Exercise objective ▸ Write out every line of the entries again with "Screen dimensions" swapped for "Display size" and nothing else changed, leaving out the pictures.

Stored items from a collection
/---

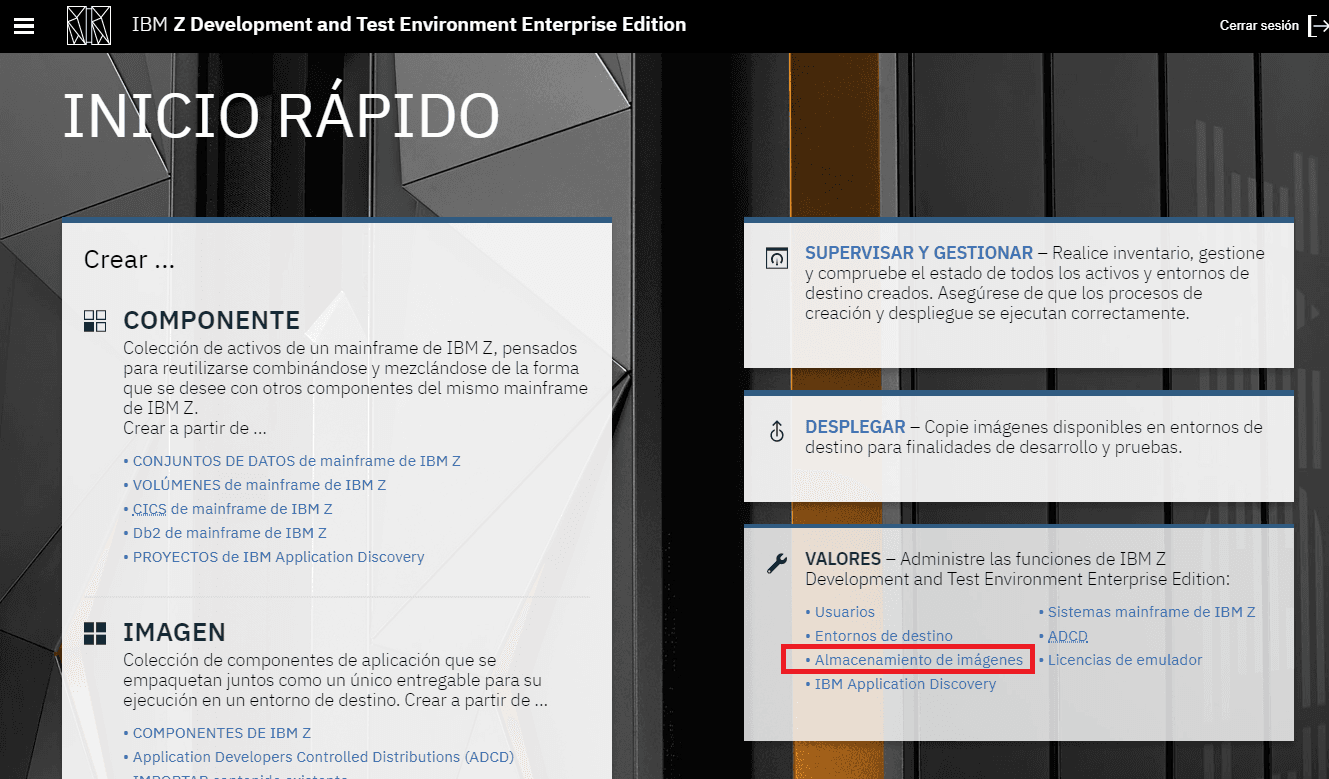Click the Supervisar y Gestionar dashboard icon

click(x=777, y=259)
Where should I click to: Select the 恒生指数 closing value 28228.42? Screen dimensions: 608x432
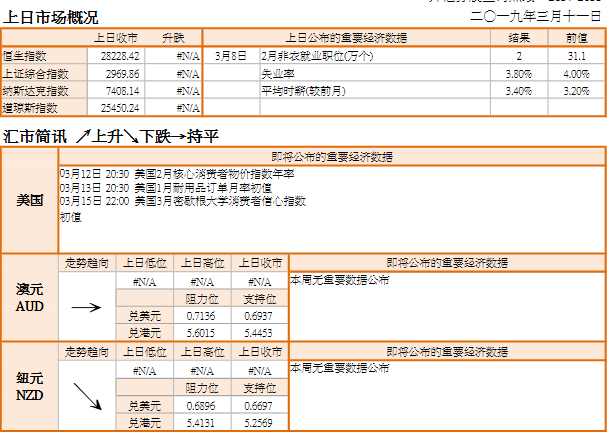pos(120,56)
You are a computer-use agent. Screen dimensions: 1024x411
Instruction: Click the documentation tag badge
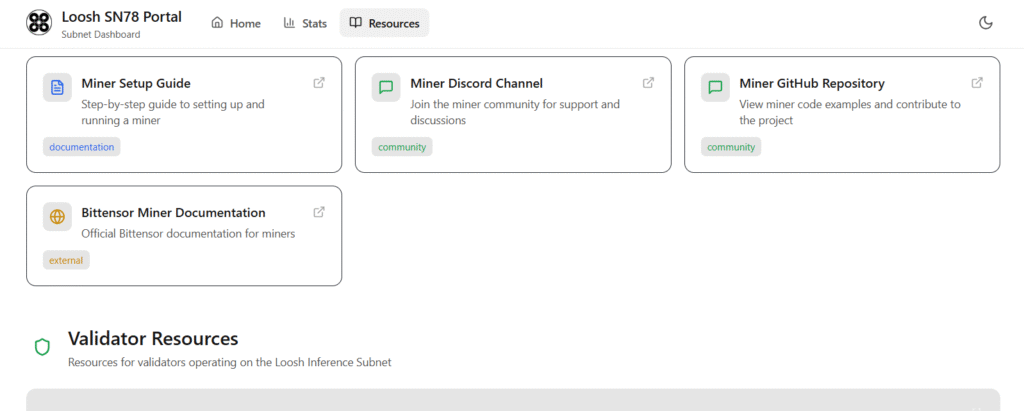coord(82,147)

\---

Finished exercise ▸
Click the Supervisar y Gestionar dashboard icon

click(x=777, y=259)
Where should I click to: Select the 恒生指数 closing value 28228.42? Display size: 608x432
pos(120,56)
You are a computer-use agent. Display size: 1024x411
Instruction: Click the documentation tag badge
coord(82,147)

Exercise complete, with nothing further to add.